Combining Equations (1) and (4) leads to:

$${\alpha }_o={\displaystyle \frac{\sum _{i=1}^m\frac{K_i{k}_{roi}{h}_i\left(P_{ei}-P_{iwf}-G_i\right)}{\left(P_{ei}-P_{iwf}\right)B_{oi}{\mu }_{oi}\left(ln\frac{R_{ei}}{R_w}+s_i\right)}-\sum _{i=1}^m\frac{K_i{k}_{roi}{h}_i\left(P_e-P_{iwf}-G_i\right)}{\left(P_e-P_{iwf}\right)B_{oi}{\mu }_{oi}\left(ln\frac{R_{ei}}{R_w}+s_i\right)}}{\sum _{i=1}^m\frac{K_i{k}_{roi}h\left(P_{ei}-P_{iwf}-G_i\right)}{\left(P_{ei}-P_{iwf}\right)B_{oi}{\mu }_{oi}\left(ln\frac{R_{ei}}{R_w}+s_i\right)}}}$$

(5)

After constructing the mathematical model, we can gather data on the physical and chemical properties of the reservoir, as well as production history data, to explore the patterns of inter-layer interference under different conditions. Analyzing the main factors affecting inter-layer interference and identifying the patterns of various influencing factors, we can ensure that this multi-parameter coupled inter-layer interference coefficient characterization mathematical model can help developers optimize production plans and enhance the economic benefits of oil and gas fields. This mathematical model can also play a significant role in environmental protection and the rational use of resources.
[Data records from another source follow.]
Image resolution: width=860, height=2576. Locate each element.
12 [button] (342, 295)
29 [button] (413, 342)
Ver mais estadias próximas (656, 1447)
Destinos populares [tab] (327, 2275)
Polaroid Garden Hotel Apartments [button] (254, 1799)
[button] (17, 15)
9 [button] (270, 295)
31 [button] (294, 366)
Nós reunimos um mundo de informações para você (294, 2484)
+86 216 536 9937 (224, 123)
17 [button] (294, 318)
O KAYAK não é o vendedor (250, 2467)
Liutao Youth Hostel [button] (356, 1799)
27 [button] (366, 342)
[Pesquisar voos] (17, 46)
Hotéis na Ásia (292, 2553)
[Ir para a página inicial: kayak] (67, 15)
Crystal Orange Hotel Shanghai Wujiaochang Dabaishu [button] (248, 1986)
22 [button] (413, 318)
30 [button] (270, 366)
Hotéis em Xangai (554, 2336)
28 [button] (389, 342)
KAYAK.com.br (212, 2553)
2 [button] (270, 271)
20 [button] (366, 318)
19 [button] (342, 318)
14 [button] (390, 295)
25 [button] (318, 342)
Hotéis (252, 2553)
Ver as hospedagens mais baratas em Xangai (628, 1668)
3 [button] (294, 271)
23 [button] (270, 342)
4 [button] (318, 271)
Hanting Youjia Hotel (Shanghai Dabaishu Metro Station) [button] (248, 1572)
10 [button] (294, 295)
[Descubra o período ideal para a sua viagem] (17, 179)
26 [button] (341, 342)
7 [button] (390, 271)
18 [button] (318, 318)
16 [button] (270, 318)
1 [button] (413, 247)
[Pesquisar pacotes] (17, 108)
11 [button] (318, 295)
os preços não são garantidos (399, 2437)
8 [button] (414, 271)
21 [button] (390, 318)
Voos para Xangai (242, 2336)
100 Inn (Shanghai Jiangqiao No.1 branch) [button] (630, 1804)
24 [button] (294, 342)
2.4. Sensitivity Analysis Model

In the commingled production wells, inter-layer interference is one of the major factors affecting the productivity and ultimate recovery rate of oil and gas wells. Principal component analysis (PCA) has significant advantages in handling high-dimensional data and revealing key influencing factors.

In the exploitation of multi-layer reservoirs, it is necessary to consider many parameters, such as permeability, pressure gradient, and viscosity differential, to form high-dimensional data sets. PCA can identify the main directions and patterns of changes in the data, which is particularly useful for understanding how different parameters interact. By analyzing the relationship between the principal component and the original variable (factor load), the parameters have the greatest influence on the inter-layer interference, and the parameters have potential correlation, so as to guide the optimization of the extraction strategy.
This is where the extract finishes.